Page excerpt:
--- --- ---

"First you needed to submit a 3-page "white paper" that answered 3 questions"
The answers to the questions are actually increadably brief and are as Nick P noted reliant on taking the correct outlook.
For the first question the answer should be "Do not develop any technologies". We already have more technology than we know how to use properly.
For the third question the answer should be "Do what is required to answer question 2". This is because the two greatest threats we actualy face are "fallback" and overly specific "standards" not what we should have is "standards of methodologies forming frameworks".
For the second question the big problem is "percistance of implementation errors". If you look at something like an electrcity meter it's expected life time is 25-50years currently, we don't have security standards that old, worse most of the standards have side effects that render the practical implementations all but insecure compared to the theoretical security (think AES and loop unrolling / cache attacks / timing side channels).
Now currently most embeded solutions either cannot be upgraded or cannot be upgraded securely. This has a knock on effect in that other systems still have to work with theses set in stone systems.
Thus when an implementation, protocol or specification error that can be exploitedd is discovered the only options are to "live with it" or "rip them all out". Neither is a secure solution in either the short term or the long term.
As we know the "industry" concerned will first go into denial, take legal action against anybody who raises security issues against their products, pretend they have the solution in hand whilst hoping it will all go away, as they cannot afford to address the issue.
This lack of "upgradability" is due to device purchase price, essentialy embedded systems are extremely price sensitive and have small profit margins. However the most expensive part of embeded systems is usually the "instalation costs" and this can easily be twenty or thirty times the price on any given unit.

--- --- ---

Data for this exercise:
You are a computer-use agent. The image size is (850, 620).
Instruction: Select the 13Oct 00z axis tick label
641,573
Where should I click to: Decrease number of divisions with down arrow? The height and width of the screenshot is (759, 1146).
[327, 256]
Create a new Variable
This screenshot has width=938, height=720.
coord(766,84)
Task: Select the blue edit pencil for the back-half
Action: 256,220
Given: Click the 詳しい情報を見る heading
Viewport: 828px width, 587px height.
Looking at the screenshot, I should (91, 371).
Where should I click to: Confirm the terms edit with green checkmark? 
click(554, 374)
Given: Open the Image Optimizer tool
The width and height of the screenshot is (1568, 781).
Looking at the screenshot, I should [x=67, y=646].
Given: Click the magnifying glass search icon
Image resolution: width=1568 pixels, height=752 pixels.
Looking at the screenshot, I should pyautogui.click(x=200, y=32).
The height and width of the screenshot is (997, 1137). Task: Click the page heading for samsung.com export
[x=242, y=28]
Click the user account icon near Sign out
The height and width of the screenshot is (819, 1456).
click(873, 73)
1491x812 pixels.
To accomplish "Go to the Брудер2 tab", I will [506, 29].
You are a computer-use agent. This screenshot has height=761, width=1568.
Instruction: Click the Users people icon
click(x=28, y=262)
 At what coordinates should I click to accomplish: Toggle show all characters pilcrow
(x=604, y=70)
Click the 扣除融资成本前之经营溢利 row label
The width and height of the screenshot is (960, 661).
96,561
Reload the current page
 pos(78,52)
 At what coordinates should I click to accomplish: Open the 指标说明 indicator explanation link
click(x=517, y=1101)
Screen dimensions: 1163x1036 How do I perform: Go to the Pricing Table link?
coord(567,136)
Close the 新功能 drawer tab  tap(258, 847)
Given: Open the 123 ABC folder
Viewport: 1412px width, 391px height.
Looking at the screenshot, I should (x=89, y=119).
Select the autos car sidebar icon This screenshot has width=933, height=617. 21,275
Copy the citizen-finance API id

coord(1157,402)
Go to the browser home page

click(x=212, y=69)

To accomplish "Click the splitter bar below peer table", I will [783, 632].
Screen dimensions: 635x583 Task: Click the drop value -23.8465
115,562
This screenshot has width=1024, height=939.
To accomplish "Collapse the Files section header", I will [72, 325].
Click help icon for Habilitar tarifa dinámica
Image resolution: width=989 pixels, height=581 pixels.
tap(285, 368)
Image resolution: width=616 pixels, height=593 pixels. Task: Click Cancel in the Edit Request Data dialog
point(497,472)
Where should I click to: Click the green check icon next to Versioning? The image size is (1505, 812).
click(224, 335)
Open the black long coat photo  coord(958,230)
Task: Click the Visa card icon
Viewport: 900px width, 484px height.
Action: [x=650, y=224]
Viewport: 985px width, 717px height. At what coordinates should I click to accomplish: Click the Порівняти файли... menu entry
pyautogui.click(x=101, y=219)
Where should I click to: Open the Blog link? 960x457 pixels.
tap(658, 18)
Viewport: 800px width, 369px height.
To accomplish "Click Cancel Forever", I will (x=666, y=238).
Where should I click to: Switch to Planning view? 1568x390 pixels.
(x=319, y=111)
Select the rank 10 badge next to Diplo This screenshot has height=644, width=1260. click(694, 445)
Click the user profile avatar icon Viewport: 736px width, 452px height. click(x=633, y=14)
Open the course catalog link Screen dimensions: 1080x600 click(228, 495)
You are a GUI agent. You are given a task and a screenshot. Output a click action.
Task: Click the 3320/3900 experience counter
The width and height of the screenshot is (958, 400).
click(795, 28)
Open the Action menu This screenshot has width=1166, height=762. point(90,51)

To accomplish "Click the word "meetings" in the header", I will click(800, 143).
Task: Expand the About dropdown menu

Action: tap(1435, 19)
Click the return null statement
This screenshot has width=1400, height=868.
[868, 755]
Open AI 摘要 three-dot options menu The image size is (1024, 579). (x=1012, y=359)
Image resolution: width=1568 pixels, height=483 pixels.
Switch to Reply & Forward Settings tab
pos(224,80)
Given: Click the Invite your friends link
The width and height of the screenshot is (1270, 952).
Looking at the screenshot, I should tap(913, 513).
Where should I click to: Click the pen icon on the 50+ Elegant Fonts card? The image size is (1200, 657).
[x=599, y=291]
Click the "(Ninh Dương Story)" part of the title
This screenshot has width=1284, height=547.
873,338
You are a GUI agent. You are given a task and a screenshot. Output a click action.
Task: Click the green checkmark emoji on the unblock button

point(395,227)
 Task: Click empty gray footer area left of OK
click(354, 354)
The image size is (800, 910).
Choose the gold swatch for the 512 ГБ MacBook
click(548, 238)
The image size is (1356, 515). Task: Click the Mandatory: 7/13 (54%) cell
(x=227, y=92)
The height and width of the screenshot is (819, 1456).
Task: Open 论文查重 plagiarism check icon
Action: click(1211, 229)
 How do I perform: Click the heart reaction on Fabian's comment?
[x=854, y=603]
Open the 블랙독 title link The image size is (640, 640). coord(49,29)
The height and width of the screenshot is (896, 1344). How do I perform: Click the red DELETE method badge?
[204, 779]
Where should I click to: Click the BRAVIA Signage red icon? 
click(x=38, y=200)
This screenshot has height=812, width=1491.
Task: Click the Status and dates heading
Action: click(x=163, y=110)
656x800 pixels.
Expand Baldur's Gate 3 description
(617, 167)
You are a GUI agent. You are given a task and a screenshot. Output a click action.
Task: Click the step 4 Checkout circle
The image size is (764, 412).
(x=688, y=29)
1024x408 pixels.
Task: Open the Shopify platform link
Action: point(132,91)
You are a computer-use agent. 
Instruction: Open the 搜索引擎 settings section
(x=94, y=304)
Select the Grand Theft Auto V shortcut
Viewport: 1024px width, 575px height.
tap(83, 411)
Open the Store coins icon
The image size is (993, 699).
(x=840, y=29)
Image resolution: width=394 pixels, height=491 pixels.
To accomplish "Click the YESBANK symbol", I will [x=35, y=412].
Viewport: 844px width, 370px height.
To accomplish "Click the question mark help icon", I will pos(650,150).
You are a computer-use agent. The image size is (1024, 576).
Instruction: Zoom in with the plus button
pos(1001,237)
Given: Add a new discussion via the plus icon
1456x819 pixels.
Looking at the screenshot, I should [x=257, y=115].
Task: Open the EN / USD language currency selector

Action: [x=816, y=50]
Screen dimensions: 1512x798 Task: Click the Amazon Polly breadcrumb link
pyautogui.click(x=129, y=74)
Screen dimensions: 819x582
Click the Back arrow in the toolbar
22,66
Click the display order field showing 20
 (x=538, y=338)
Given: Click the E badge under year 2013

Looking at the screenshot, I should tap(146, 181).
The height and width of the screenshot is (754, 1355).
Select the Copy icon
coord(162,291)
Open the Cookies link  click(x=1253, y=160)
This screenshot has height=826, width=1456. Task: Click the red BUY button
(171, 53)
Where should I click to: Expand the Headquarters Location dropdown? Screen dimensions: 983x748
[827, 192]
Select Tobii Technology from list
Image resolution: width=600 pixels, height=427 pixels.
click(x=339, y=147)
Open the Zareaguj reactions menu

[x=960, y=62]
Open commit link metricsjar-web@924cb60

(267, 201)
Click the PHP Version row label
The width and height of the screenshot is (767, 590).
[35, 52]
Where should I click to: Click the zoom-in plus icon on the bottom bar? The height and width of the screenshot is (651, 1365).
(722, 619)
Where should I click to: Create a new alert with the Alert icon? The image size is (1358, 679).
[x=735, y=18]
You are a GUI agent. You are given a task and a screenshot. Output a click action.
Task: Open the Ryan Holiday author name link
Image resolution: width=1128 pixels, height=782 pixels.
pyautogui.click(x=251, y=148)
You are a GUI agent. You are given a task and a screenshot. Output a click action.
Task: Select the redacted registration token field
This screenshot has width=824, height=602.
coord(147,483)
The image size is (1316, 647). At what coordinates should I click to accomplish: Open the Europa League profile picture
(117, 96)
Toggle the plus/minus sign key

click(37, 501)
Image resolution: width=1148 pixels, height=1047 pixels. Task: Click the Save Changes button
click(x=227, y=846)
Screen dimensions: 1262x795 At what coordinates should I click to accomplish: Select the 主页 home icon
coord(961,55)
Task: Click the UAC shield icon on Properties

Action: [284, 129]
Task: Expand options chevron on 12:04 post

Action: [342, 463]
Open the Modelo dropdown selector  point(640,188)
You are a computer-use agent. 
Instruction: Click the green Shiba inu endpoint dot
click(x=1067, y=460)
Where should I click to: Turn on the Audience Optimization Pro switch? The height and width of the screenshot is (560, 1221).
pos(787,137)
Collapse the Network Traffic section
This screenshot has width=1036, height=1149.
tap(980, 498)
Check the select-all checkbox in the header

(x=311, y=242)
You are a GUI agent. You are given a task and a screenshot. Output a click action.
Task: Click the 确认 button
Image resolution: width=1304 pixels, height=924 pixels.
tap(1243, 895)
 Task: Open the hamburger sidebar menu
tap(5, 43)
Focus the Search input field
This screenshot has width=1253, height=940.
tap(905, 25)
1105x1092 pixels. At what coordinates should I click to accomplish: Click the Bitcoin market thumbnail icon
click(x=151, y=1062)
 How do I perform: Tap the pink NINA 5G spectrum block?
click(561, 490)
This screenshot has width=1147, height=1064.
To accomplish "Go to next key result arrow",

--- --- ---

Short task 1:
According to the comment on embedded-system security, why do embedded systems lack upgradability? Answer in one to three sentences.
Short task 2:
Write out the lines of the records exactly, starting with the line with "Open the Store coins icon" and going on through the line with "pyautogui.click(x=251, y=148)".
The comment on embedded-system security and the records are unrelated material.

Written solution 1:
Embedded systems lack upgradability because of device purchase price. They are extremely price sensitive and have small profit margins.

Written solution 2:
Open the Store coins icon
The image size is (993, 699).
(x=840, y=29)
Image resolution: width=394 pixels, height=491 pixels.
To accomplish "Click the YESBANK symbol", I will [x=35, y=412].
Viewport: 844px width, 370px height.
To accomplish "Click the question mark help icon", I will pos(650,150).
You are a computer-use agent. The image size is (1024, 576).
Instruction: Zoom in with the plus button
pos(1001,237)
Given: Add a new discussion via the plus icon
1456x819 pixels.
Looking at the screenshot, I should [x=257, y=115].
Task: Open the EN / USD language currency selector

Action: [x=816, y=50]
Screen dimensions: 1512x798 Task: Click the Amazon Polly breadcrumb link
pyautogui.click(x=129, y=74)
Screen dimensions: 819x582
Click the Back arrow in the toolbar
22,66
Click the display order field showing 20
 (x=538, y=338)
Given: Click the E badge under year 2013

Looking at the screenshot, I should tap(146, 181).
The height and width of the screenshot is (754, 1355).
Select the Copy icon
coord(162,291)
Open the Cookies link  click(x=1253, y=160)
This screenshot has height=826, width=1456. Task: Click the red BUY button
(171, 53)
Where should I click to: Expand the Headquarters Location dropdown? Screen dimensions: 983x748
[827, 192]
Select Tobii Technology from list
Image resolution: width=600 pixels, height=427 pixels.
click(x=339, y=147)
Open the Zareaguj reactions menu

[x=960, y=62]
Open commit link metricsjar-web@924cb60

(267, 201)
Click the PHP Version row label
The width and height of the screenshot is (767, 590).
[35, 52]
Where should I click to: Click the zoom-in plus icon on the bottom bar? The height and width of the screenshot is (651, 1365).
(722, 619)
Where should I click to: Create a new alert with the Alert icon? The image size is (1358, 679).
[x=735, y=18]
You are a GUI agent. You are given a task and a screenshot. Output a click action.
Task: Open the Ryan Holiday author name link
Image resolution: width=1128 pixels, height=782 pixels.
pyautogui.click(x=251, y=148)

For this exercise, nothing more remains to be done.